We present a 16-month-old fraternal twin male born at 35 weeks and 5 days gestational age via cesarean section. He was born with a myelomeningocele and associated Chiari II malformation and underwent surgical repair of the former immediately after birth. His infancy was complicated by hydrocephalus, which was treated by VP shunt placement at age 6 days. Fifteen months after the shunt was placed, he presented to the emergency department with a 2-day history of clear fluid draining from the scrotal sac with acute onset of emesis and progressive lethargy. One week prior to this admission, the patient had undergone a right orchiopexy for an undescended testes and indirect inguinal hernia repair, made challenging by testicular adhesions to the abdominal wall and scarring in the inguinal canal secondary to irritation and inflammation from the VP shunt. In the emergency department, he was found to have leukocytosis and anion gap acidosis. On physical examination, vital signs were stable and clear fluid was dripping from the right scrotal incision.
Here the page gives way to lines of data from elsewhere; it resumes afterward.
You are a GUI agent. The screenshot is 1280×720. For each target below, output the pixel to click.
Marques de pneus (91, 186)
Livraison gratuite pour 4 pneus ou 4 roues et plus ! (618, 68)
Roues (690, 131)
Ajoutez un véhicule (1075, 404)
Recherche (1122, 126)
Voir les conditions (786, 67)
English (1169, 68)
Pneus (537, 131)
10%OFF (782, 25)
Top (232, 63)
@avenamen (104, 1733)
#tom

CSF from the shunt reservoir was sent for analysis. Given the high concern for CSF leak and VP shunt infection, he was started on empiric antibiotics for meningitis by the emergency department. Computed tomography (CT) demonstrated an intact right VP shunt with the catheter tip in the right lateral abdomen without obstruction or mechanical failure. Ultrasound of the abdomen and scrotum showed fluid collection within the right scrotal sac. Computed tomography (CT) of the abdomen and pelvis demonstrated the distal VP shunt catheter within the right inguinal canal, draining CSF into the scrotum via a patent processus vaginalis ([Fig. 1]).

Zoom Image
Fig. 1 Coronally oriented CT demonstrating malpositioned tip of the distal shunt within the right inguinal canal with a patent processus vaginalis and CSF within the right scrotal sac (white asterisk).

Given these radiographic findings, decision was made to externalize the shunt and repair the scrotal dehiscence. The procedures were performed without issue and the patient was monitored postoperatively in the pediatric intensive care unit. Drain output was continuously monitored and remained stable. Eleven days later, it was determined that the scrotal dehiscence and urological interventions to close the patent processus vaginalis had healed enough to re-internalize the shunt. CSF cultures (including the original samples from the VP shunt reservoir) remained negative. The distal catheter was re-internalized into the patient's abdomen without complication. The patient was discharged home on postoperative day 3. The patient has been doing well without return of symptoms or other postoperative concerns at 12-months follow-up.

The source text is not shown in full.